_DOCUMENT EXCERPT_.
[Start of section]

I wish all games would just let you save whenever you want to! Why is using checkpoints and auto saves so common?
At least add a quit and save option if you want to avoid save scumming.
These days I just want to be able to squeeze in some gaming whenever I can even if it's just quick sessions. That's annoyingly hard in games that won't let you save.
The thing I fucking hate is when the game doesn't make it obvious when a checkpoint is activated. Then you go to quit the game: "Everything since the last checkpoint will be lost". Well WHEN WAS THE LAST MOTHERFUCKING CHECKPOINT, ASSHOLE?
That's a large part of why, with older games, I prefer to use emulators, even if they're available to me in other ways. I love the "save state" option. It's terribly exploitable, of course, but it sure is convenient to be able to save literally anywhere.
Dude, I remember people going OFF on Returnal not offering any saves and people having to keep their consoles in rest mode for days at an end because they wouldn't want their runs to end. I kept arguing with people on rexxit that any respectable rogue-lite/-like has a save function - STS, Hades, Dead Cells - yet they still kept arguing that implenting saves would "ruin the vision of the game" and "make it too easy".

[End of section]

_WHAT TO WORK ON_.
• a. Can you extract the stretch of the posts about game saves from "These days I" through "MOTHERFUCKING CHECKPOINT, ASSHOLE?"?
• b. Do the posts about game saves agree with each of these statements? (i) One poster prefers emulators for older games. (ii) The poster who likes save states says they can't be exploited. (iii) Hades is named as a game with a save function. For each, answer yes or no and quote the words that decide it.
The records have nothing to do with the posts about game saves.

_SOURCE INFORMATION_.
[Start of section]

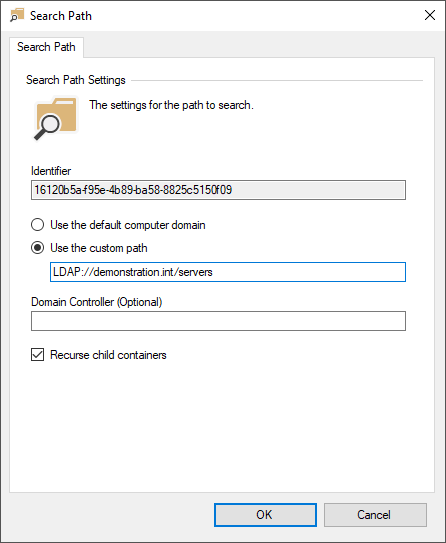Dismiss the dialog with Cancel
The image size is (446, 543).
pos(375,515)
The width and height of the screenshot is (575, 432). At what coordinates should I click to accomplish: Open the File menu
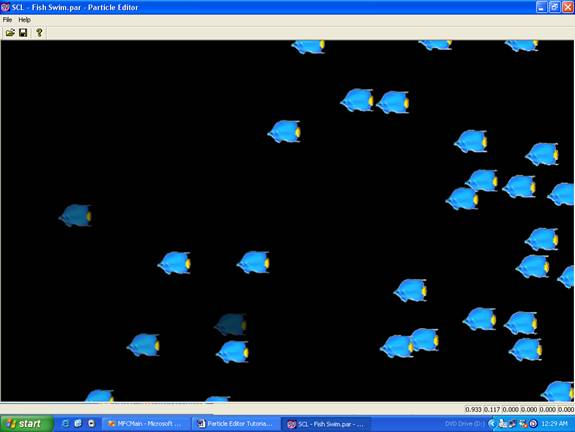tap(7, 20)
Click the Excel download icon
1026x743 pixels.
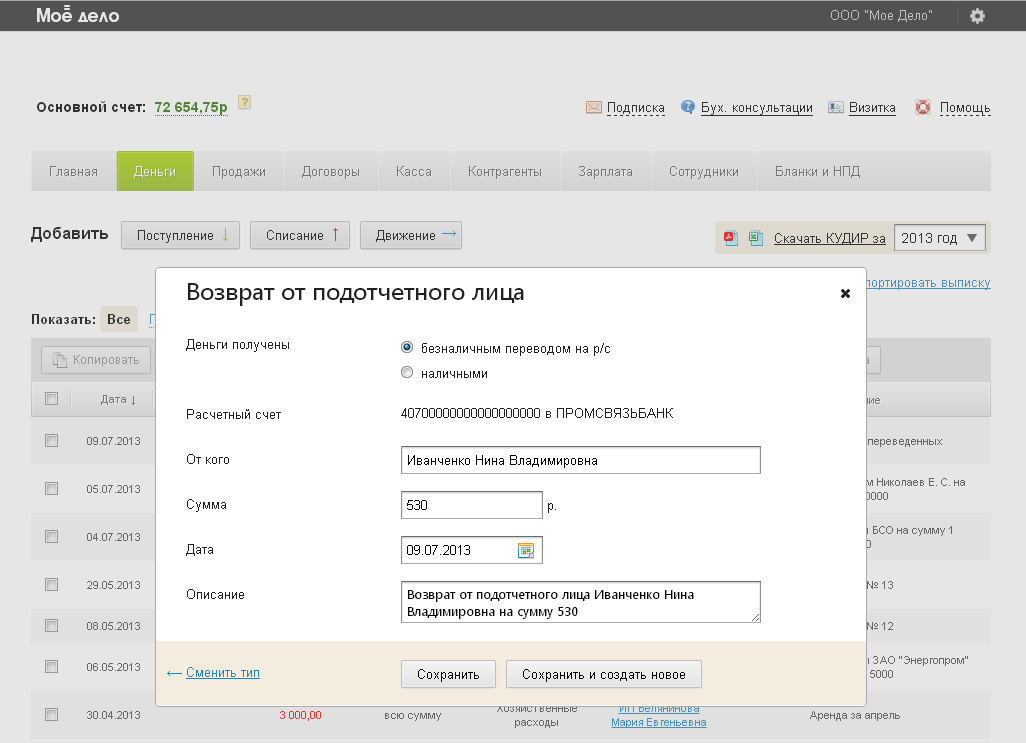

[End of section]
[Start of section]

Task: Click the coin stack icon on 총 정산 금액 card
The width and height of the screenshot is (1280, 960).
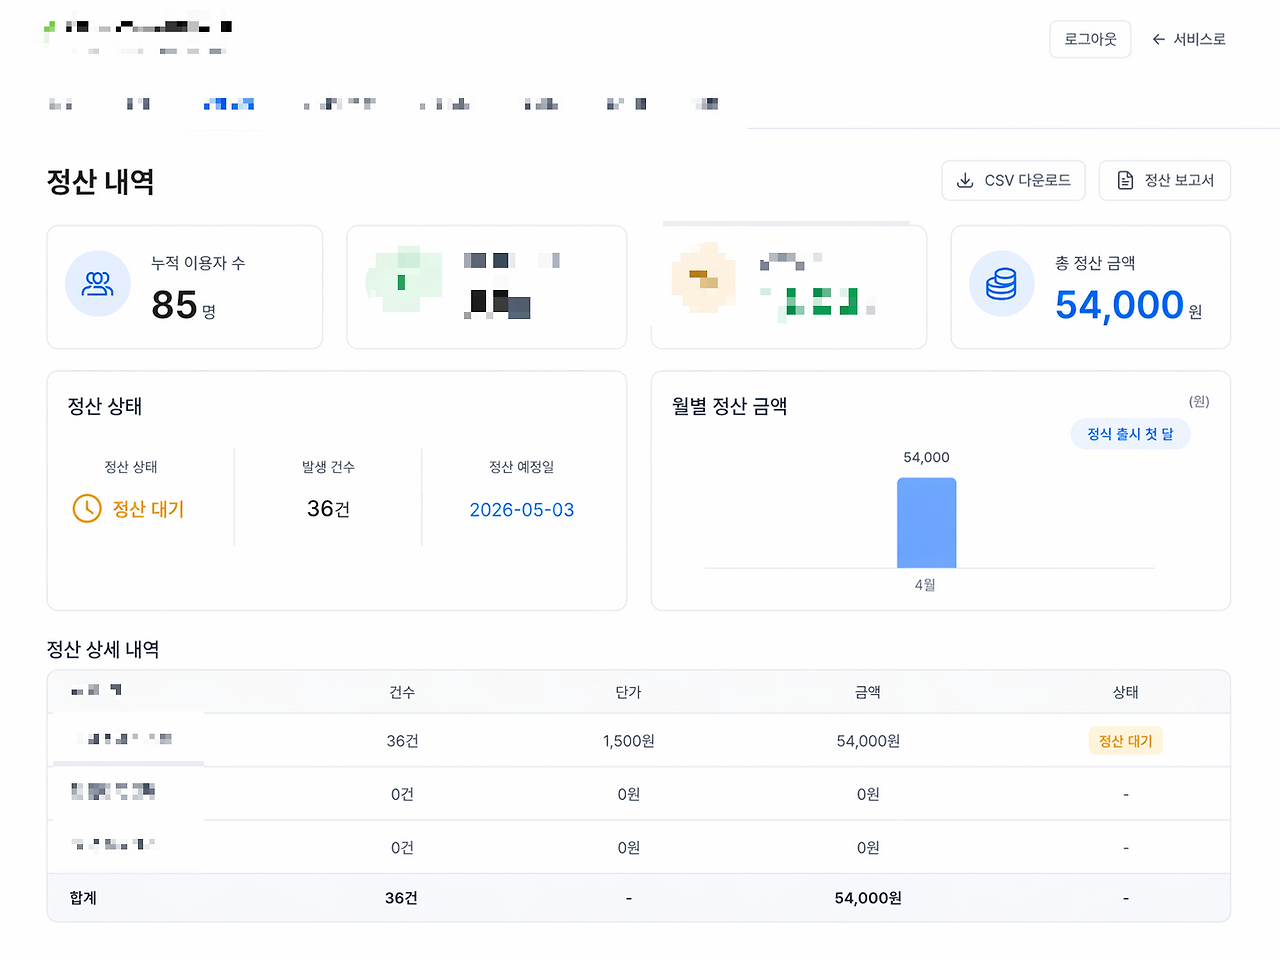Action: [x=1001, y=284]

[End of section]
[Start of section]

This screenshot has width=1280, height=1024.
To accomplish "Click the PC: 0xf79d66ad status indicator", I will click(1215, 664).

[End of section]

_ANSWERS TO THE PROBLEMS_.
• a.
These days I just want to be able to squeeze in some gaming whenever I can even if it's just quick sessions. That's annoyingly hard in games that won't let you save.
The thing I fucking hate is when the game doesn't make it obvious when a checkpoint is activated. Then you go to quit the game: "Everything since the last checkpoint will be lost". Well WHEN WAS THE LAST MOTHERFUCKING CHECKPOINT, ASSHOLE?

• b.
(i) Yes: "with older games, I prefer to use emulators"
(ii) No: "It's terribly exploitable, of course"
(iii) Yes: "any respectable rogue-lite/-like has a save function - STS, Hades, Dead Cells"